[Opening Text under study section]
Evidence-based diagnostic imaging practice guidelines for imaging the spine have been developed. Being supported by more than 385 primary and secondary citations, guidelines are limited only by the quality of the literature available. [67] Guidelines are not rules requiring use based on clinical judgment and a practitioner’s experience. One example from these best chiropractic practice guidelines describes that patients presenting with uncomplicated neck pain (non-traumatic) are not ideal candidates for diagnostic radiology. [68]

UCT use radiographs following each procedures established guidelines. The NUCCA organization has developed Standards of Care and Practice Guidelines creating a Standards and Certification Board to assure they are continually updated. [69] A patient with uncomplicated neck pain presenting to an UC practitioner would most likely have a radiographic examination only if indicated through patient evaluation, to determine upper cervical misalignments, which would be contrary to the evidence-based guidelines described previously.
[Closing Text under study section]
_Check your understanding_
**1.** List every bracketed citation number that appears in the passage on spine imaging guidelines above.
**2.** For each statement, say whether it agrees with the passage on spine imaging guidelines above. Answer yes or no, and quote the deciding words.
(a) The spine imaging guidelines are supported by more than 385 citations.
(b) Patients with uncomplicated, non-traumatic neck pain are ideal candidates for diagnostic radiology.
(c) The NUCCA organization created a Standards and Certification Board.
**3.** Translate this sentence from the passage on spine imaging guidelines into Spanish: "Evidence-based diagnostic imaging practice guidelines for imaging the spine have been developed."
[Opening Information provided section]
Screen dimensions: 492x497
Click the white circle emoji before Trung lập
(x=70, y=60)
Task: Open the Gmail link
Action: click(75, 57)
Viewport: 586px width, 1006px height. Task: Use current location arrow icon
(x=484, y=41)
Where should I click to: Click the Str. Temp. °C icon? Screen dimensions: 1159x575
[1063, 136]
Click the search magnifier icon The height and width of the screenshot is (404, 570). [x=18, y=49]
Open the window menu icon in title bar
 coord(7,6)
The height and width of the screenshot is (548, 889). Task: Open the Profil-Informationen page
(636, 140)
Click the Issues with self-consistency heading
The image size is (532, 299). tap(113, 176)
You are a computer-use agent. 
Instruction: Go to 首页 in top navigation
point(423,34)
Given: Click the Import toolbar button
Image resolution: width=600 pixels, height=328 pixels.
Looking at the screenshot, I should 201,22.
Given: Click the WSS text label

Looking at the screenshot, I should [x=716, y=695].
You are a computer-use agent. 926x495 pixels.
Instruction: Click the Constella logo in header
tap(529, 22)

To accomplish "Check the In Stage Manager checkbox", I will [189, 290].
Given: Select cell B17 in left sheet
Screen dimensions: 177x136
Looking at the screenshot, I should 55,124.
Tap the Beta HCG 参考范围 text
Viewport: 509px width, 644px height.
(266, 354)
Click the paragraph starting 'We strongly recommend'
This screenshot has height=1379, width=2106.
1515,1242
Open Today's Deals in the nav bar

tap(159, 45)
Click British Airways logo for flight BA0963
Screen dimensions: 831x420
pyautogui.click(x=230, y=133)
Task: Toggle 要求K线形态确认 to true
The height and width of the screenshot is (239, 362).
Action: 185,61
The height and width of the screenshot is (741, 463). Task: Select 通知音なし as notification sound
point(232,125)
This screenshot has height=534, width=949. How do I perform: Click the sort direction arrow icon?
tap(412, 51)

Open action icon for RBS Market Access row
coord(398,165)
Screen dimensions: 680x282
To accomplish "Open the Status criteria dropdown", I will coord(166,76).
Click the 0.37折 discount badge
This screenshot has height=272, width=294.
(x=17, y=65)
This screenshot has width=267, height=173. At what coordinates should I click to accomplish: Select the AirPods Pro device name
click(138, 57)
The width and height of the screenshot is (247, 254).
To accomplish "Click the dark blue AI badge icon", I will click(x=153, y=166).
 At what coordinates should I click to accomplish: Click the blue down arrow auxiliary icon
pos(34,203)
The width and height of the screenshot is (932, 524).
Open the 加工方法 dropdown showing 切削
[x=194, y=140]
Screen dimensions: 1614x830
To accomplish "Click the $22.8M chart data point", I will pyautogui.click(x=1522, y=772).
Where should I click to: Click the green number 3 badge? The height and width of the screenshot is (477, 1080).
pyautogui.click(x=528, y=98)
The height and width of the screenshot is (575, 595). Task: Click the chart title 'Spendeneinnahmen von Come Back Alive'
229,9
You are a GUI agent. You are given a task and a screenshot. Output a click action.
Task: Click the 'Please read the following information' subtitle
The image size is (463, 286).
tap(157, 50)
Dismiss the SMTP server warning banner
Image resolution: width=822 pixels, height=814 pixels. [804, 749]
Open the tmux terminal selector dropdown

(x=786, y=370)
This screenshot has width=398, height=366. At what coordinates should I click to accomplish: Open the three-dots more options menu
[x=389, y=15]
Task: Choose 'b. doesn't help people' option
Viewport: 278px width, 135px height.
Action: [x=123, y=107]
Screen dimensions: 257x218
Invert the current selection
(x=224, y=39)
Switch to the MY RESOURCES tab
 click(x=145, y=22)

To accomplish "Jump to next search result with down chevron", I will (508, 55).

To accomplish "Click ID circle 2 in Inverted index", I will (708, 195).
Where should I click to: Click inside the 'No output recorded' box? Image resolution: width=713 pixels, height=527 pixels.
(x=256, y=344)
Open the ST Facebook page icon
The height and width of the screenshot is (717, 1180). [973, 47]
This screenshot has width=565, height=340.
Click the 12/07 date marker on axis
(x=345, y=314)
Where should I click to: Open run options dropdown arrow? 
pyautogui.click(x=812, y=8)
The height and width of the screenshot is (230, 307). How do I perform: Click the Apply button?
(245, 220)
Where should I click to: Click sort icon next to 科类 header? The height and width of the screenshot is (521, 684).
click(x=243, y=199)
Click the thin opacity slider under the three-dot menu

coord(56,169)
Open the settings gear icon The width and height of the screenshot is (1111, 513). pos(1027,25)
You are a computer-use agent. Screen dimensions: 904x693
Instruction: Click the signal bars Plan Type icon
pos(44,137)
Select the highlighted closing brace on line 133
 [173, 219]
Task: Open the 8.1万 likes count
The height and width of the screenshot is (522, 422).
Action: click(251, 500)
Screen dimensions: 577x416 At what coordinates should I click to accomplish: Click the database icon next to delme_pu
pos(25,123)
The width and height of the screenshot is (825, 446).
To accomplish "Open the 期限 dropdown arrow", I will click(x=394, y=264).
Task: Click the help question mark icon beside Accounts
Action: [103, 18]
[Closing Information provided section]
_Responses by task_
**1.** [67], [68], [69]

**2.**
(a) Yes: "Being supported by more than 385 primary and secondary citations"
(b) No: "are not ideal candidates for diagnostic radiology"
(c) Yes: "creating a Standards and Certification Board to assure they are continually updated"

**3.** Se han elaborado guías de práctica de diagnóstico por imagen basadas en la evidencia para la obtención de imágenes de la columna vertebral.